Saturday, 5 November 2005

US job growth disappoints, but other data stronger

US job growth in October was a disappointment, as Reuters reports.

Only 56,000 U.S. jobs were created in October, about half the number expected as the impact of Hurricane Katrina faded, but wages grew at the strongest pace in 2-1/2 years, a government report on Friday showed.

Though the Labor Department also revised down total job growth for the two prior months, it said the October national unemployment rate eased to 5 percent from 5.1 percent, implying the job market remained solid...

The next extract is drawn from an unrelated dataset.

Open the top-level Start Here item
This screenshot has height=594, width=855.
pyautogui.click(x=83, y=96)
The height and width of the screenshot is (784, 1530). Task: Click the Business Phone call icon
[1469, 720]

The Labor Department revised August and September data to show that 36,000 fewer jobs were created in the two months than previously thought. It said there were 148,000 new jobs in August instead of 211,000 and that 8,000 jobs were lost in September instead of 35,000...

The 0.5 percent pickup in average hourly earnings to $16.27 from $16.19 in September was the largest gain since a matching 0.5 percent in February 2003, department officials said. That caused concern among some analysts that policy-makers could see it as an inflation threat.

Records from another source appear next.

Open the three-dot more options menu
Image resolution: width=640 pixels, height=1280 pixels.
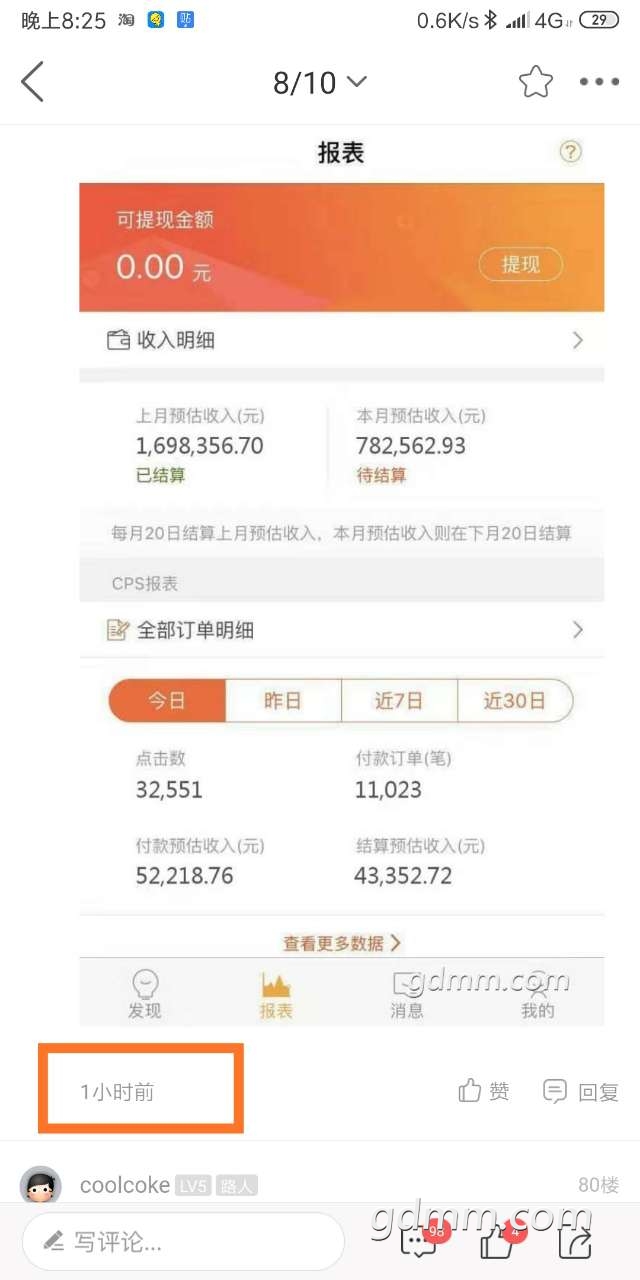[600, 82]
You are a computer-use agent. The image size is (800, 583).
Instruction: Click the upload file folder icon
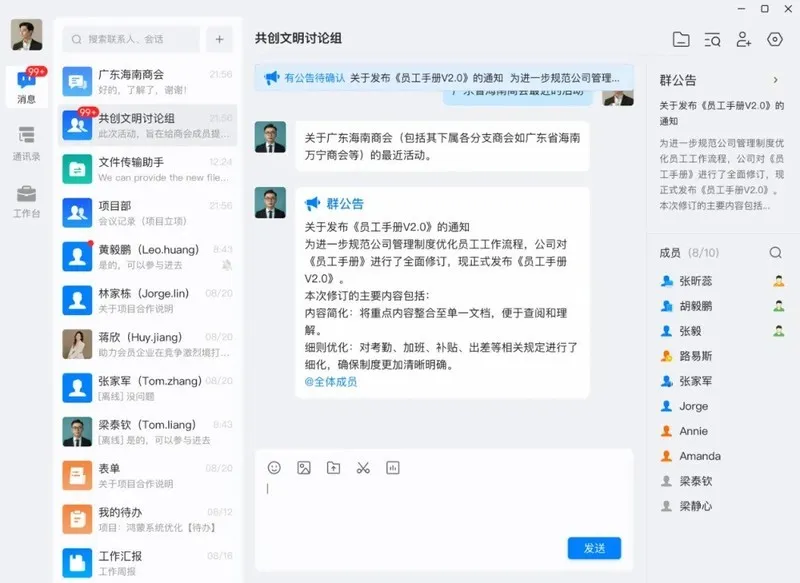(333, 467)
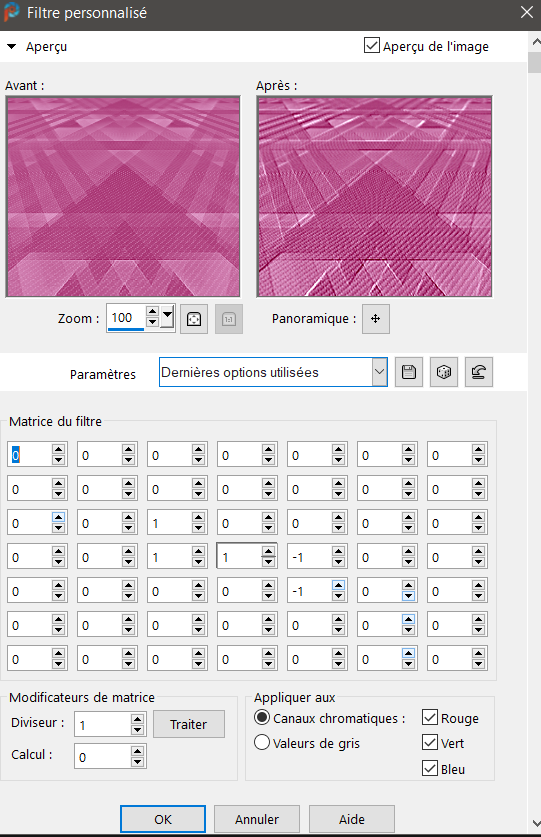Click the Annuler button
Image resolution: width=541 pixels, height=837 pixels.
point(257,819)
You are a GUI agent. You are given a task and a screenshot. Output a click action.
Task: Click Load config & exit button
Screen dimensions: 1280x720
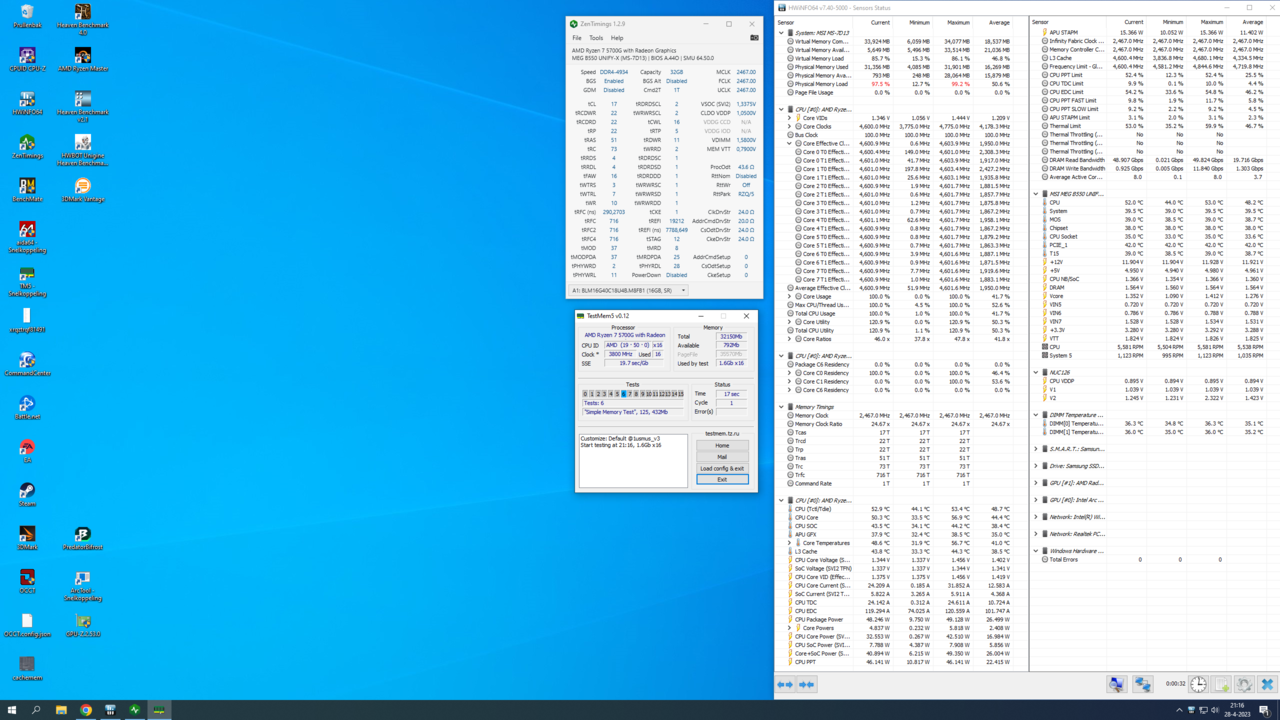[722, 468]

There was also employment data coming out of Europe yesterday.

Euro-zone seasonally-adjusted unemployment stood at 8.4% in September 2005, compared to 8.5% in August. It was 8.8% in September 2004. The EU25 unemployment rate was 8.6% in September 2005, unchanged compared to August. It was 9.0% in September 2004.

And PPI data from Europe show that it also has inflation worries.

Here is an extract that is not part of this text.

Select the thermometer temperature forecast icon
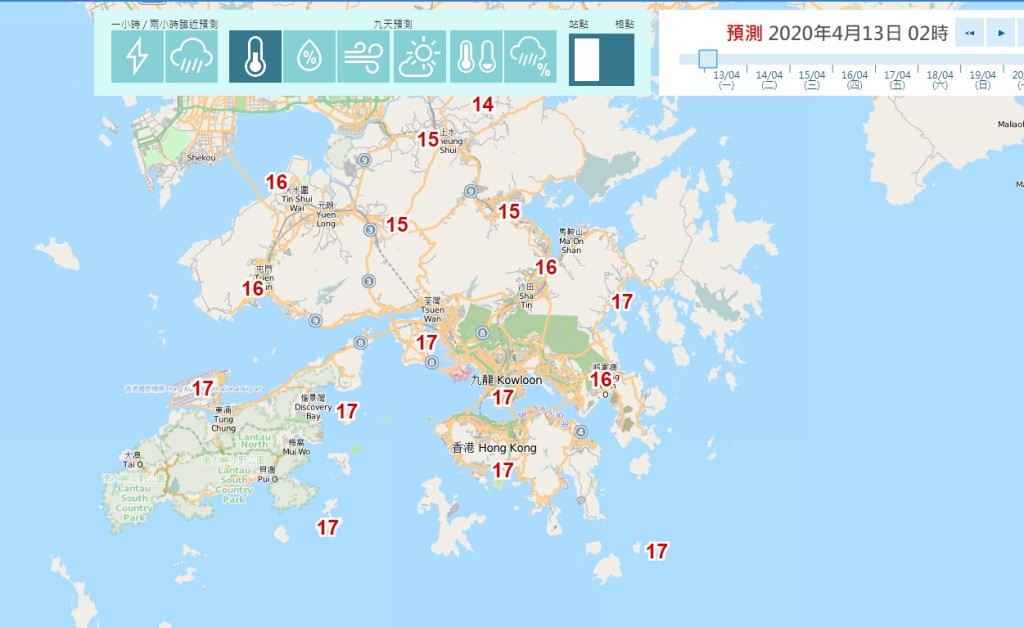The height and width of the screenshot is (628, 1024). pos(255,57)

The euro-zone industrial producer price index rose by 0.5% in September 2005 compared with the previous month. In September 2005, EU25 prices also increased by 0.5%. In August, prices gained 0.4% in the euro-zone and 0.5% in the EU25.

In September 2005 compared to September 2004, industrial producer prices increased by 4.4% in the euro-zone and by 5.3% in the EU25.

The economic strength behind these numbers are corroborated by data on German manufacturing orders, which rose 2.8 percent in September after falling 3.8 percent the previous month, and by the RBS/NTC eurozone service sector business activity index, which rose to 54.9 in October from 54.7 in September.

And the latest data from Japan shows that household spending there did not do too badly after all, rising a real 1.0 percent in September from a year earlier, the first year-on-year increase in six months.